Starting at the first line of the entries below and stopping after the line that contains "point(333,468)", write every line out again, requests included, with each coordinate in the answers multiplied by 1.3 and rounded to a whole number, halves rounded up. Leave the pictures out of your answer.

==== Supplied material

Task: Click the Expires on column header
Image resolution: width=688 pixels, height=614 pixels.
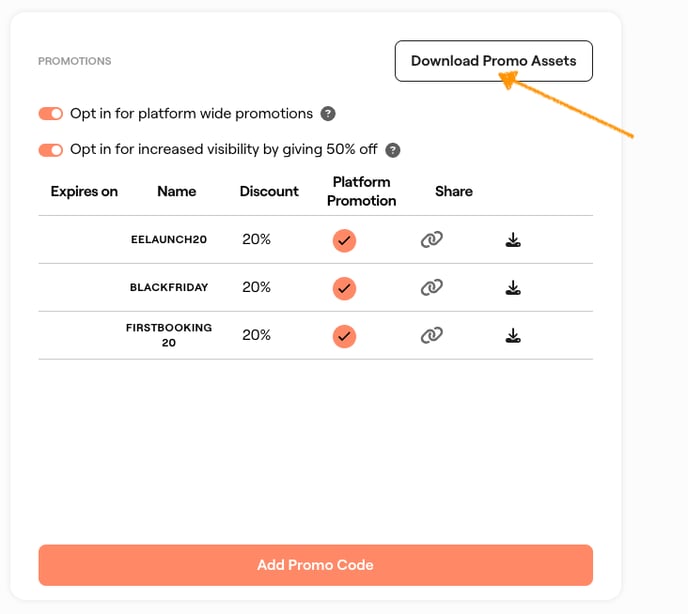Action: click(84, 191)
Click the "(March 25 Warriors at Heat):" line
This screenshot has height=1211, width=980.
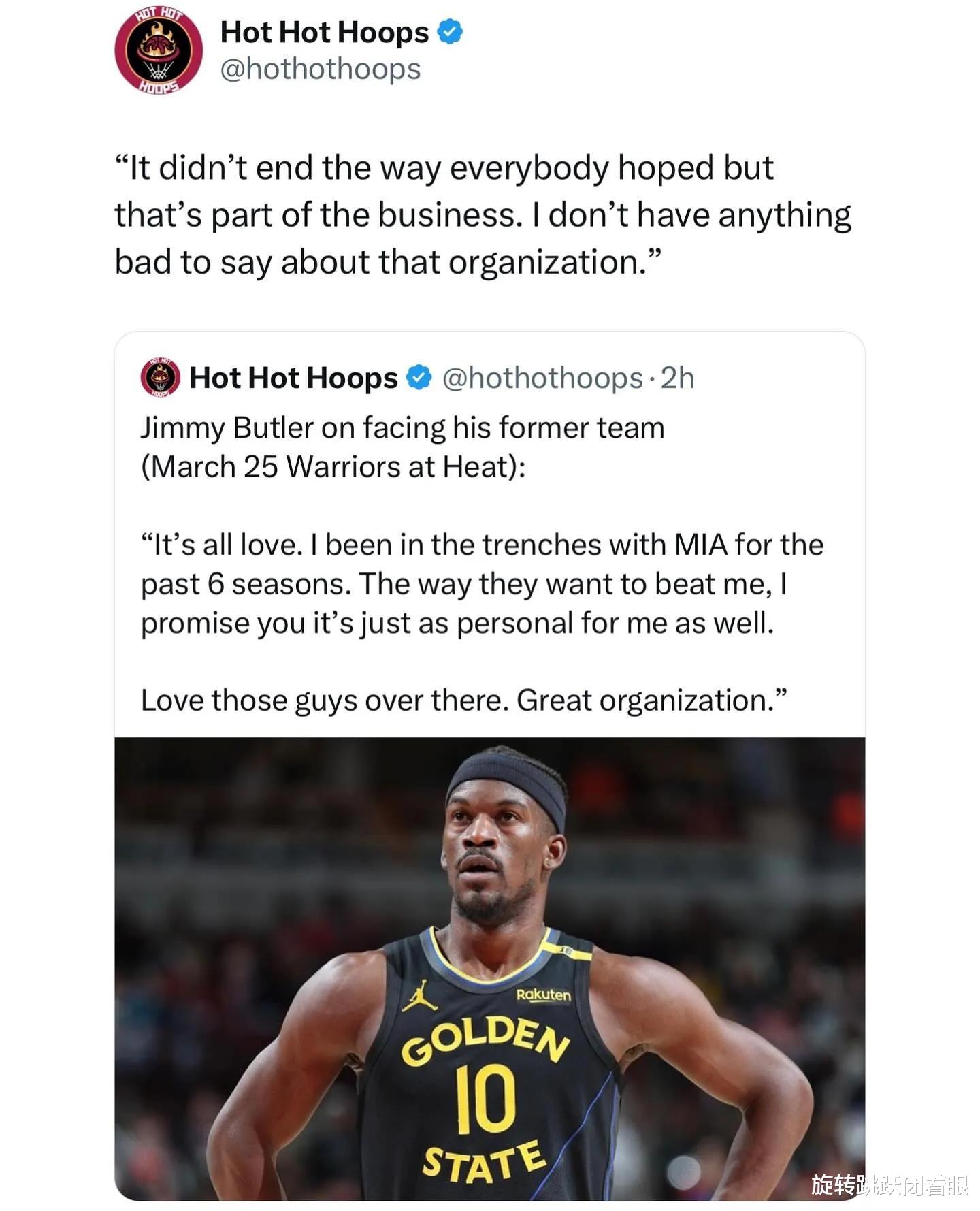point(333,468)
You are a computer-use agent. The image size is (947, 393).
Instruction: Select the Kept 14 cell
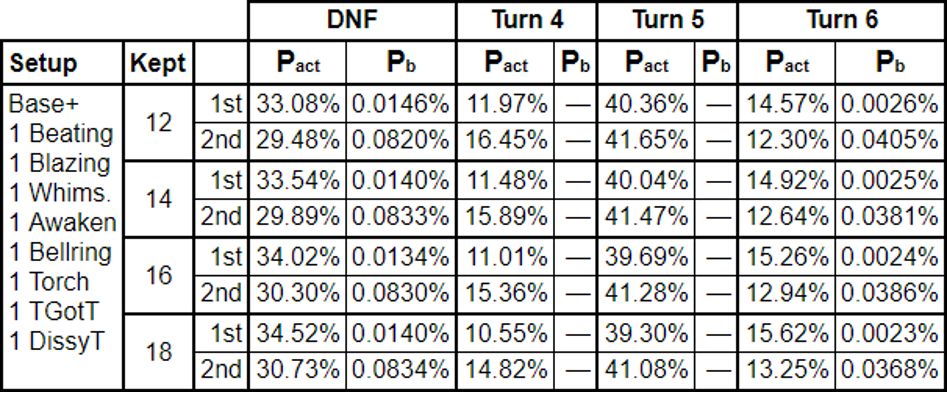(158, 199)
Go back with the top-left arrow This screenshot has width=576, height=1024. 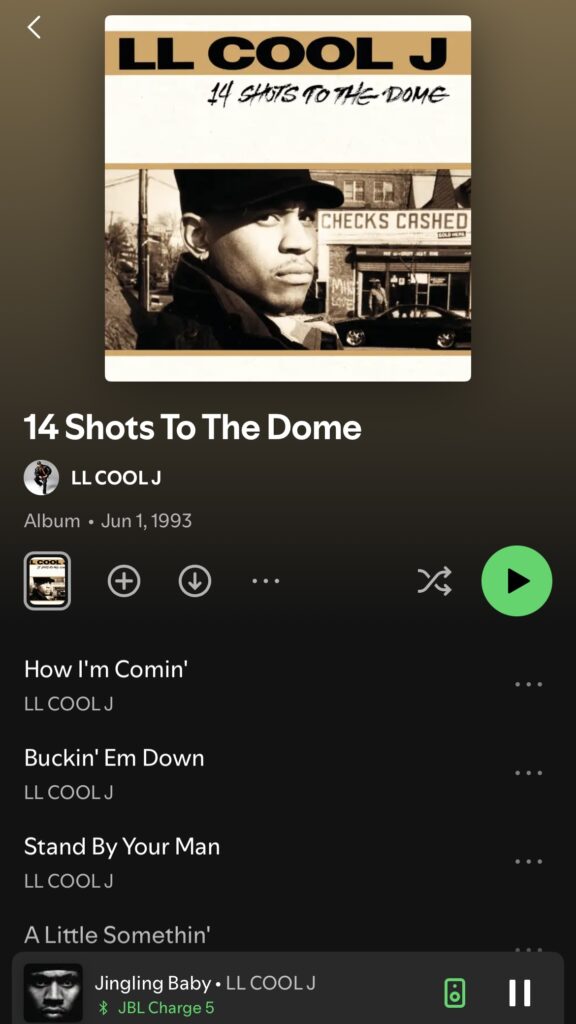pyautogui.click(x=34, y=27)
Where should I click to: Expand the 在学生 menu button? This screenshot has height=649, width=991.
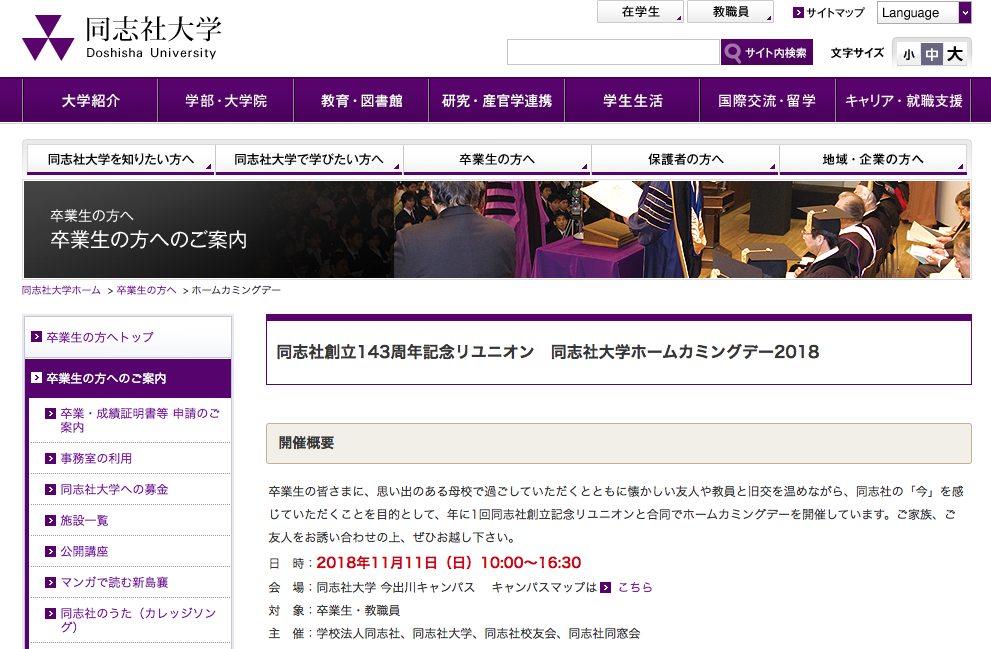[x=640, y=12]
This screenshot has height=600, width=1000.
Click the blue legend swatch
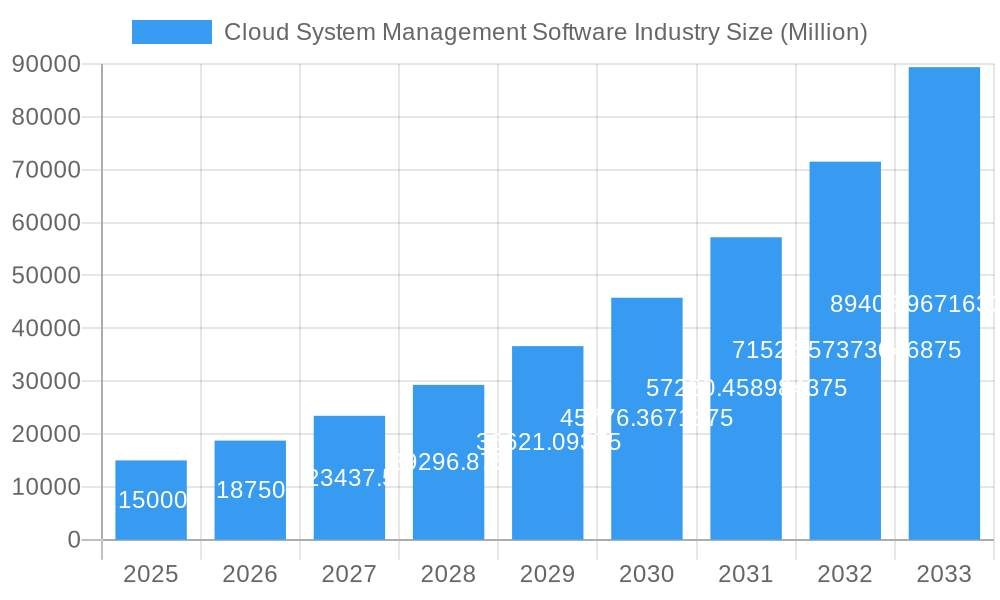click(170, 32)
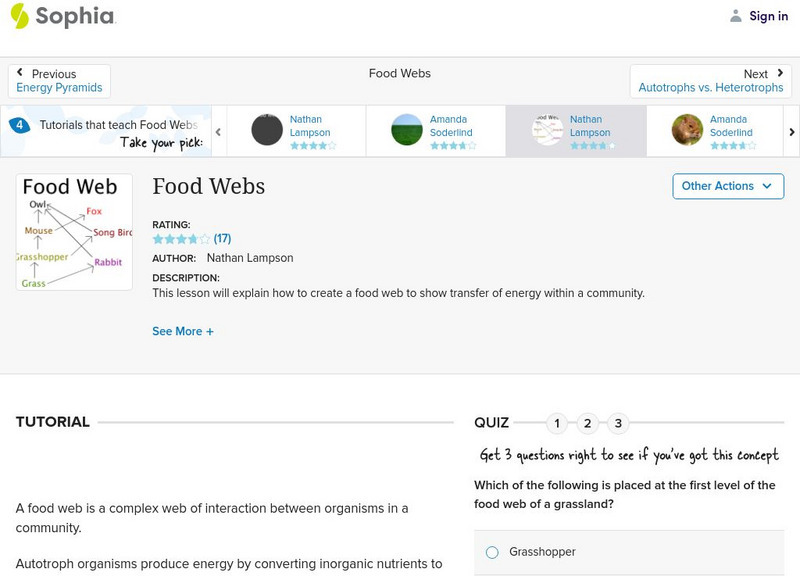The height and width of the screenshot is (576, 800).
Task: Click Amanda Soderlind green field avatar
Action: click(407, 130)
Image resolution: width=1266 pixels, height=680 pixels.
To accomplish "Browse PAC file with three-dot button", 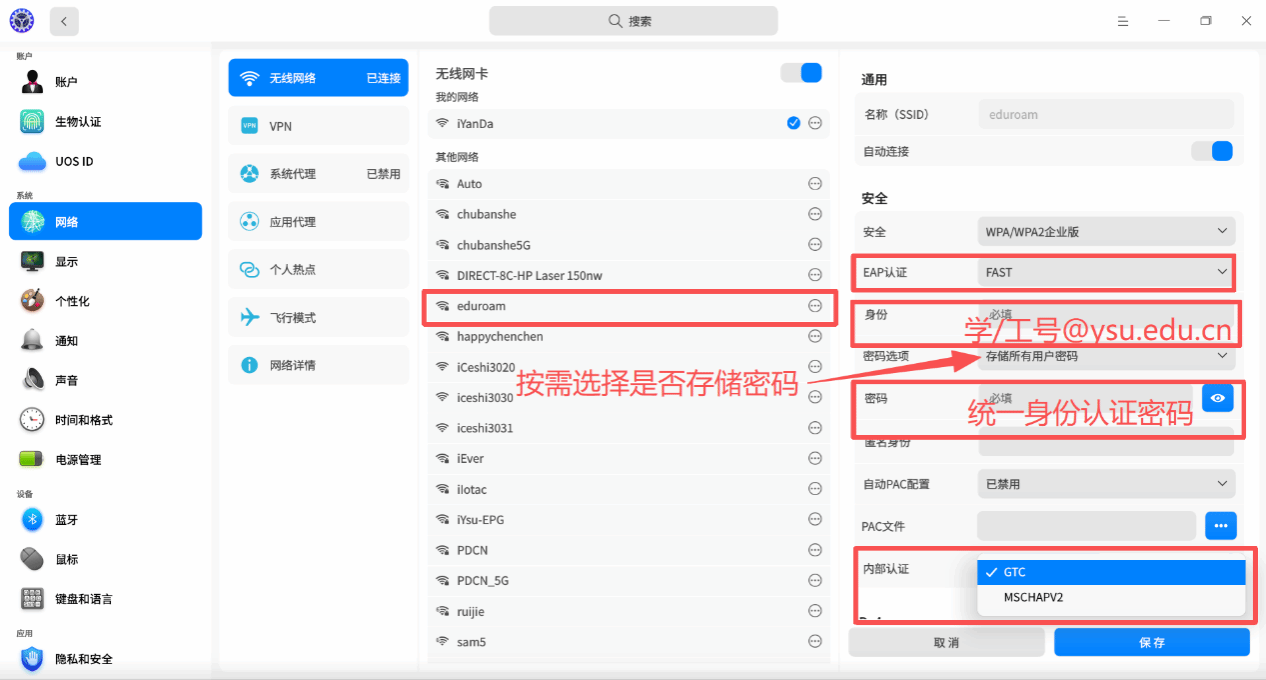I will point(1220,525).
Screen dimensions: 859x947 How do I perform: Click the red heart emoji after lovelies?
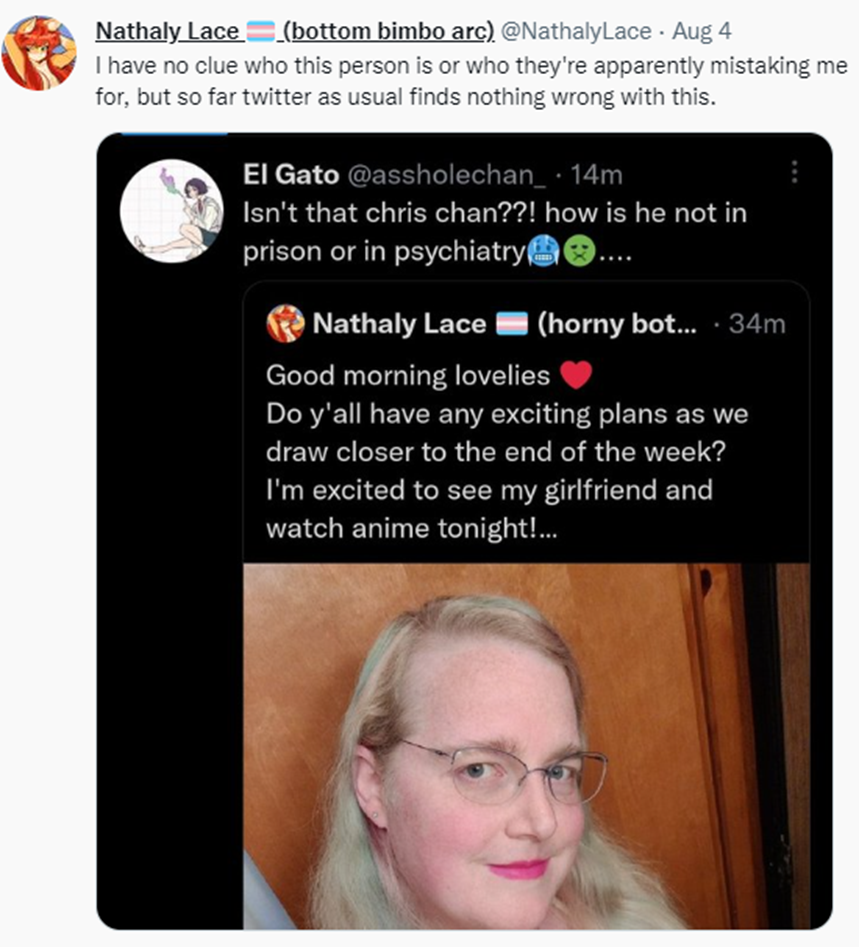pos(576,375)
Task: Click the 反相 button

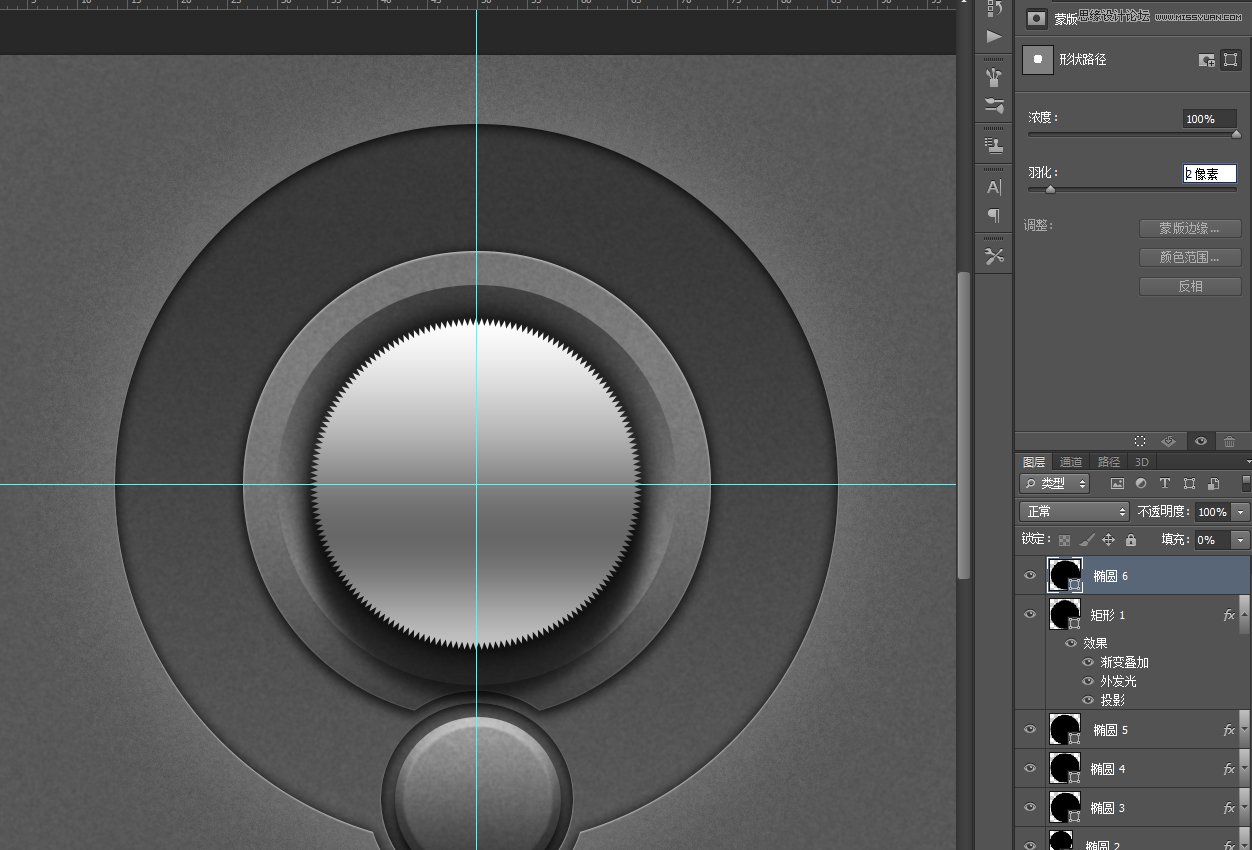Action: point(1190,286)
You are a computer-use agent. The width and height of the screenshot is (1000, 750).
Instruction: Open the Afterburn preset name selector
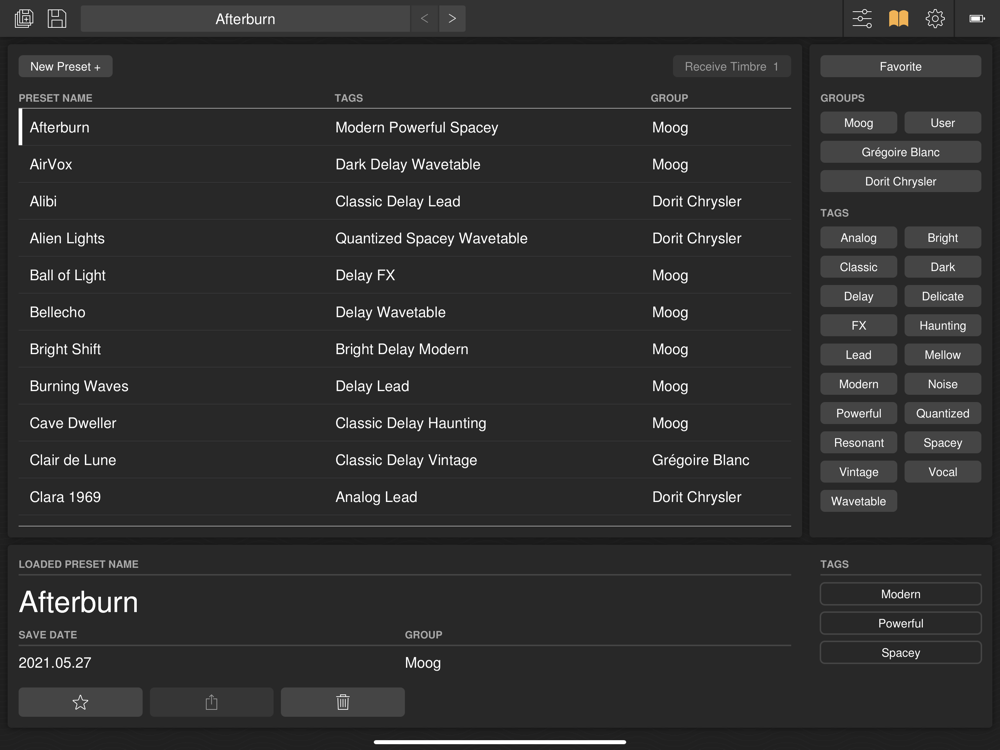coord(246,18)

========

> [Written response]
Task: Click the Expires on column header
Image resolution: width=688 pixels, height=614 pixels.
Action: click(109, 248)
Click the "(March 25 Warriors at Heat):" line
This screenshot has height=1211, width=980.
point(433,608)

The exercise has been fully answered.